Gelatin is used as a binder for various photographic light-sensitive materials such as a silver halide emulsion layer, an emulsion protective layer, a filter layer, an interlayer, an antihalation layer, a backing layer, a film base subbing layer, and a baryta layer, and all these layers contain gelatin as a primary component.
These gelatin-containing photographic light-sensitive materials are treated with various aqueous solutions having different pHs and/or temperatures. Those layers which contain gelatin yet to be treated with a hardener depend primarily upon the physical properties of gelatin and are low in water resistance. In aqueous solutions, they swell excessively and become very weak in mechanical strength, and in extreme cases, the gelatin layer may dissolve out into the aqueous solution having a temperature higher than 30.degree. C. or in a strong alkaline aqueous solution. These defects are fatal to the use of the gelatin layer as a constituent of a photographic light-sensitive material.

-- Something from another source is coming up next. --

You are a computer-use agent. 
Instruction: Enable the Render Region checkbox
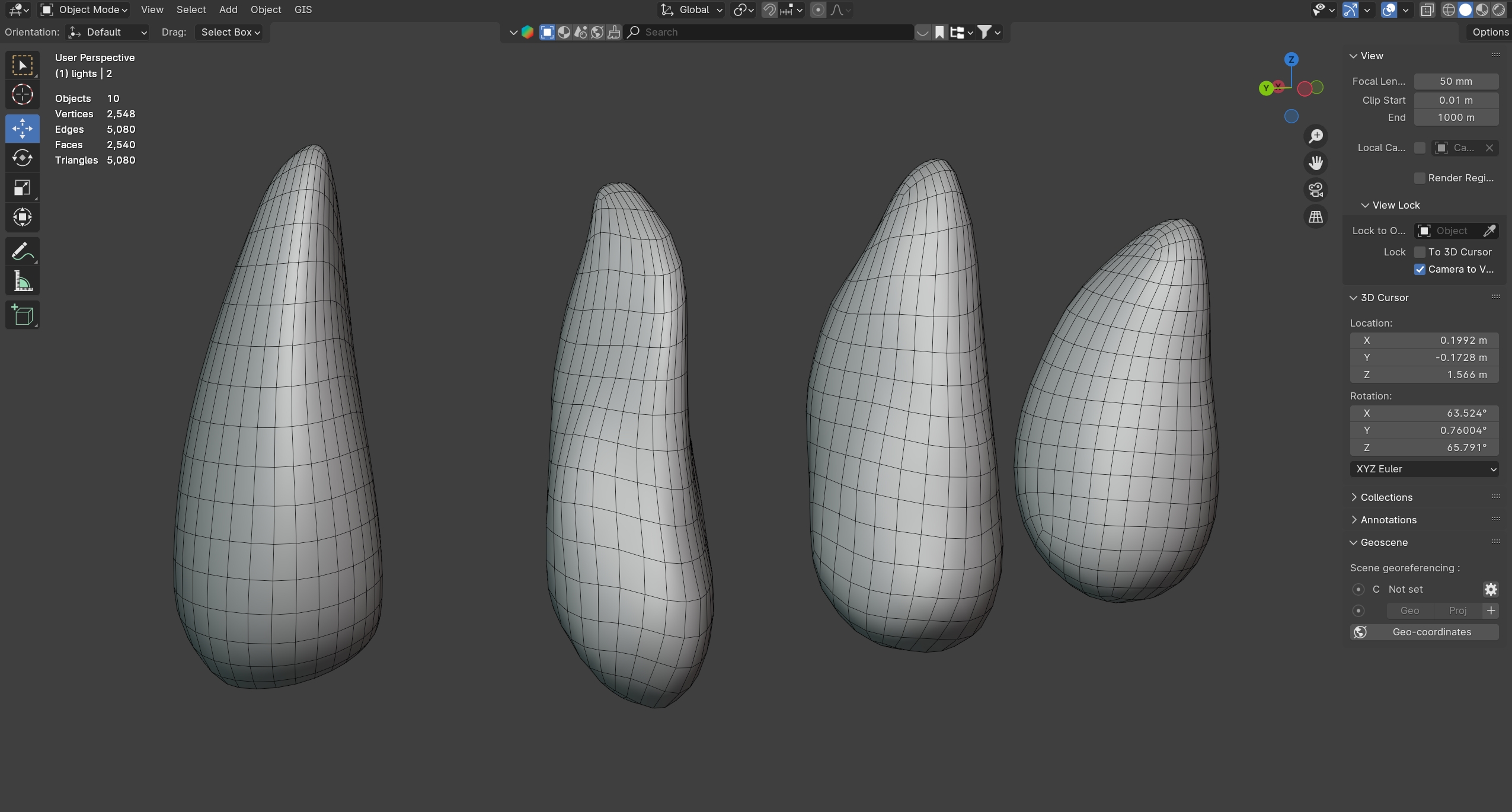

Many compounds have been known to be effective in hardening gelatin to provide a gelatin layer having high resistance to water, heat, and physical injury. These compounds are so-called "gelatin hardeners" and conventionally used in the production of photographic light-sensitive materials. Illustrative gelatin hardeners include aldehyde compounds such as formaldehyde and glutaraldehyde; compounds having reactive halogen as described in U.S. Pat. No. 3,633,718; compounds having a reactive ethylenically unsaturated bond as described in U.S. Pat. No. 3,635,718; aziridine compounds as described in U.S. Pat. No. 3,017,280; epoxy compounds as described in U.S. Pat. No. 3,091,537; halogenocarboxyaldehydes such as mucochromic acid; dioxanes such as dihydroxydioxane and dichlorodioxane; vinyl sulfones as described in U.S. Pat. Nos. 3,642,486 and 3,687,707; vinyl sulfone precursors as described in U.S. Pat. No. 3,841,872; keto-vinyls as described in U.S. Pat. No. 3,640,720; or inorganic hardeners such as chrome alum and zirconium sulfate.
However, these known gelatin hardeners are defective in one way or another. Some of them do not exhibit adequate hardening effect when used in a photographic light-sensitive material; others require a long time for hardening gelatin; still others are made of compounds that are difficult to synthesize, and cannot be synthesized in great quantities; other hardeners are unstable and do not keep long; some smell so bad that their production efficiency is very low; still others are harmful to the human body.
Hardeners providing a particularly high hardening rate are required to have high reactivity, and thus unavoidably they have several defects. For one thing, due to their high reactivity, they are unstable and have a tendency to decompose during their synthesis, and, for this reason, they are difficult to synthesize in great quantities. For another, highly reactive hardeners easily react with moisture in air and do not keep long. They also decompose rapidly in an aqueous solution or aqueous dispersion in which they are used, and this reduces the amount of the hardener effective for the reaction of hardening, and the desired degree of hardening may not be obtained. In addition, such hardeners, their starting materials, and intermediates generally seem to have harmful effects on the human body, such as carcinogenicity and skin-irritating effects.
However, on the other hand, the technology for achieving rapid hardening of the gelatin-containing layer of a photographic light-sensitive material is important to the photographic industry. It is known that the degree to which the gelatin-containing layer is hardened often has a critical effect on the photographic characteristics of that layer. Therefore, in the photographic industry, light-sensitive materials can be sold to the consumer only after they have been subjected to a hardening reaction to provide stable photographic characteristics. This means that the manufacturer of photosensitive materials must keep their product in stock until it is completely hardened. The cost of storage is very high, and the longer the time required for hardening, the greater the storage cost. Some manufacturers have tried to increase the hardening rate of photosensitive materials on storage by means such as heating or humidifying. However, such treatment has not been altogether satisfactory because it causes a decrease in sensitivity and the formation of fog in the photographic silver halide gelatin emulsion layer, or adhesion occurs between a front surface and a back surface in the roll of photographic light-sensitive material. Many known hardeners have a low activity, and thus they require a long period of time in order to reach the sufficiently stable state of hardening. Such a hardening reaction extended over a long period of time is called as post-hardening, and this is particularly harmful. Therefore, although a hardening technique having a fast rate of hardening gelatin without post-hardening and which is not substantially influenced by the conditions of temperature and humidity during storage has long been desired in the industry, it has been difficult to meet this demand by modifying a gelatin hardener per se.